The Dean of Undergraduate Students made two requests for additional resources. First, she requested resources to hire a 10-month office assistant who would provide clerical support to the Women's and International Centers. In recent years, the two Centers have shared an administrative assistant who supports the directors of the two Centers. The position resulted from staffing cutbacks that were made to achieve administrative budget reductions five years ago. The dean indicated that the current level of activity was such that the second office support position was needed to ensure that adequate support was available for both Centers.

Second, the Dean requested that $10,000 be added to each to the operating budgets of the International, Third World, and Women's Centers to support the programmatic activities of these three units. Given the limited resources available to the Committee this year, it declined to fund them at this time.

The Frist Campus Center, which completed its first full year of operation last September, has already made an enormous impact on the life of the campus. In order to build on its successful opening and ensure that Frist continues to be a unifying force for students, faculty and staff, the Director and the Vice President requested additional resources (1) to underwrite its operating expenses, (2) to extend its hours of operation, and (3) to expand its programming activities. When the budget for Frist was originally planned, the University recognized that there was some uncertainty regarding what operating budget would be required to run such a facility successfully. The University had no prior experience in that regard. Therefore, a base budget of $900,000 was established for the Center and term funding was provided to supplement the base budget during Frist's first two years of operation. The Committee was persuaded of the necessity of providing adequate resources to enable the facility to fulfill its mission and recommends that $240,000 be added to Frist's base operating budget, which establishes the base budget at the level requested.

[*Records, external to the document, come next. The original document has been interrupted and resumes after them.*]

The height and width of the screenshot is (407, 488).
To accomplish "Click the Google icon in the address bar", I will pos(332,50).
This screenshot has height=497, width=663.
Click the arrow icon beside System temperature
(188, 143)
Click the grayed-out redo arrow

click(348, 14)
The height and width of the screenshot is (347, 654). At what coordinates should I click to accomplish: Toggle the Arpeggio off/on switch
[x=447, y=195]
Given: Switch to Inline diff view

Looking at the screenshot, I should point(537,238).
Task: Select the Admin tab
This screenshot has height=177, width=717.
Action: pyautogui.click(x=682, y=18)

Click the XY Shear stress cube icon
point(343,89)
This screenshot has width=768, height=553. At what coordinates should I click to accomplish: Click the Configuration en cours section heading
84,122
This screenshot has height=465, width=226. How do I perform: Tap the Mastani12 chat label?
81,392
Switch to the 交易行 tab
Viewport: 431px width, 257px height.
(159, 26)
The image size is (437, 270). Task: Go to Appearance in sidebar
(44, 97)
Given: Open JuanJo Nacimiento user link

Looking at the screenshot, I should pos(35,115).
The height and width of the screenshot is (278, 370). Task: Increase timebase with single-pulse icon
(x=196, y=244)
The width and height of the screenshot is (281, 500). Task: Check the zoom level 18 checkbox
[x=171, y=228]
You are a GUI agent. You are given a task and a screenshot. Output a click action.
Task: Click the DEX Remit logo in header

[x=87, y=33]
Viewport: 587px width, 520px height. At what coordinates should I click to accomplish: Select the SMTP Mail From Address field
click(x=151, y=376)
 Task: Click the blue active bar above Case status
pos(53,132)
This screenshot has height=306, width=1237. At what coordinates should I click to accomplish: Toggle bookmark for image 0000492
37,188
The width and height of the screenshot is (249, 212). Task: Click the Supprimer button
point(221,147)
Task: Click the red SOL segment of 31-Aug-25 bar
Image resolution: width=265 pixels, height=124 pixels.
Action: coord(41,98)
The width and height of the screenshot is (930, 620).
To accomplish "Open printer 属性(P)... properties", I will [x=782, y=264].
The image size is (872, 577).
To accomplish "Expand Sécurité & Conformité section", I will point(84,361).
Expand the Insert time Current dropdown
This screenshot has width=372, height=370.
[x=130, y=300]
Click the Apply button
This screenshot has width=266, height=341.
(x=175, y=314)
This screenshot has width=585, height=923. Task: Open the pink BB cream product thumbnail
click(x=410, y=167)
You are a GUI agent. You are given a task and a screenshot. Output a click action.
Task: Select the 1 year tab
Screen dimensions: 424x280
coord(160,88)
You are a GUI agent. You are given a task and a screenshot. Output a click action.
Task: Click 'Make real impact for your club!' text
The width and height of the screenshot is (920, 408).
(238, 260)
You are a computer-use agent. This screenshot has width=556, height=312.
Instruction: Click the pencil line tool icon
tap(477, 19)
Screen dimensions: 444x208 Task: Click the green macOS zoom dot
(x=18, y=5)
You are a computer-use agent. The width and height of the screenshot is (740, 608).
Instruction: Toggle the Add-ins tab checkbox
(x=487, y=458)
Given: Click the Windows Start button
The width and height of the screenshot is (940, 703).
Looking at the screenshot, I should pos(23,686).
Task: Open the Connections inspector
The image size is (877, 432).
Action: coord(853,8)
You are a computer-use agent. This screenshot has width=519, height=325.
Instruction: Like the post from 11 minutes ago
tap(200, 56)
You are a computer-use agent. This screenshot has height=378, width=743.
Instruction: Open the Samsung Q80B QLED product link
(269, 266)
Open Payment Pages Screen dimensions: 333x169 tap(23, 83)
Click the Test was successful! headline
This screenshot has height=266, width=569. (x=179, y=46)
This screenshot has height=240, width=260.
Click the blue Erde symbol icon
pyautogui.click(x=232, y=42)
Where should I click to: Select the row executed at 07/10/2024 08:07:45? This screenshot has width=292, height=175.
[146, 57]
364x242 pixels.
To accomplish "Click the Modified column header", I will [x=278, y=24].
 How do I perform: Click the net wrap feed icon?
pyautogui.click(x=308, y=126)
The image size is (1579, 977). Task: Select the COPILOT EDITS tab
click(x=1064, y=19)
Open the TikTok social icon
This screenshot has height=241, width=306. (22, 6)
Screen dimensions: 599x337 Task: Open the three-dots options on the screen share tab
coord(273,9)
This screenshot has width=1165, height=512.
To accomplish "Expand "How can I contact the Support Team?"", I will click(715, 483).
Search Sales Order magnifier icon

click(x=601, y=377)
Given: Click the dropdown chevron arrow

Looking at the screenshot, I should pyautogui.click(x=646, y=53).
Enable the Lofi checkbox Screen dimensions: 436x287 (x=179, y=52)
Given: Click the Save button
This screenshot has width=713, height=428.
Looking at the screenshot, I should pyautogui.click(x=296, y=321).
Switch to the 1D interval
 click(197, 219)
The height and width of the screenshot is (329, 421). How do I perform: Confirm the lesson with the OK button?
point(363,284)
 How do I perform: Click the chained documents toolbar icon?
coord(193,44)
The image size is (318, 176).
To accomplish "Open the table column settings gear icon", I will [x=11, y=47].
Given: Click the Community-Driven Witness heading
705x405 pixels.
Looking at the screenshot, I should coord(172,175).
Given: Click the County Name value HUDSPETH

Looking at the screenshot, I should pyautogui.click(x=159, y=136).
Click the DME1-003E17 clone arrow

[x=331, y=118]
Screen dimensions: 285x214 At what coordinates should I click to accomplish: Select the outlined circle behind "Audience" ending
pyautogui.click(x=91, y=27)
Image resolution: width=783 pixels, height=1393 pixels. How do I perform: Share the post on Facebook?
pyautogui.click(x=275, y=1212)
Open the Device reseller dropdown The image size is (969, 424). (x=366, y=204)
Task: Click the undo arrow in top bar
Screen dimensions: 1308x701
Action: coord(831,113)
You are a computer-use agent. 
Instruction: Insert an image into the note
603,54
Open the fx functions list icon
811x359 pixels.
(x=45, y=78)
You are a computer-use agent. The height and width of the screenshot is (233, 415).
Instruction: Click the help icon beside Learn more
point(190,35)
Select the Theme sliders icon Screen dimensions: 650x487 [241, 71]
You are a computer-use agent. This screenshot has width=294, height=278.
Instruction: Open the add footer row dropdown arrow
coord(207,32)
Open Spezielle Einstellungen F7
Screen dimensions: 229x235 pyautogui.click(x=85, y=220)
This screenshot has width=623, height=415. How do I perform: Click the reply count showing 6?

For each of its first two years of operation, Frist received $150,000 in term funding to support programming initiatives. An array of lectures, performances, and other special events established Frist as a vibrant hub of activity on campus. The Director requested a permanent programming budget of $320,000 to ensure its ongoing ability to present compelling programs with broad appeal. The Committee was impressed by Frist's diverse program offerings and encouraged the Director to build upon collaborative efforts by encouraging even more departments to hold events at Frist. In view of budgetary constraints, the Committee recommends that $150,000 be added to the Frist budget to facilitate its ability to host and co-sponsor programs and special events.

The Director of Frist also requested resources to allow for extended hours of operation during the summer months in response to strong expressions of interest from graduate students. Last summer, Frist closed at 5:00 p.m. and was closed on weekends. These limited hours of operation were of particular concern to graduate students, a significant fraction of whom are in residence during the summer months when there are very limited dining and entertainment options on campus. In order to expand Frist's hours of operation during the summer months, the Director requested $56,000 to be utilized primarily to support staff salaries. The Committee was enthusiastic about this proposal, but urged the Director and Vice President to seek means of bringing programs and activities to the Center during the summer months that would offset the expenses associated with expanded hours of operation. The Committee is pleased to be able to recommend that $28,000 be added to Frist's budget to support an expansion of its hours of operation during the summer months. 

Facilities

The Vice President for Facilities, who is responsible for the University's physical plant as well as auxiliary operations (such as Housing, Building Services, Dining Services and the Center for Visitor and Conference Services) presented a series of requests aimed at improving preventative maintenance and the quality of life for the campus community. First, the Vice President renewed a request for funding new needs in existing buildings. This request was the remainder of a larger request that was partially funded last year. These new needs arise from (1) new regulatory requirements for building maintenance and inspections, (2) the maintenance of new access, fire prevention and suppression systems, elevators or other equipment installed in recently renovated buildings, and (3) intensified use of public spaces. While inflationary adjustments to the Facilities budgets have taken into account the additions to the physical plant, few adjustments reflect the added complexity of the plant. New systems have been installed in existing and renovated spaces, and adjustments have been made to fulfill increased regulatory and compliance requirements. To date, Facilities has met these needs from within its existing resources. As a result of budgetary reductions in recent years, these needs have been met at the expense of less urgent (but nevertheless important) projects and services. The Vice President therefore requested an allocation of $590,000 to ensure that existing and newly renovated buildings are properly maintained. The Committee was persuaded that steps must be taken to provide the necessary funds to protect the University's physical resources. Given the limited resources available, the Committee recommends the allocation of $290, 000 for this purpose.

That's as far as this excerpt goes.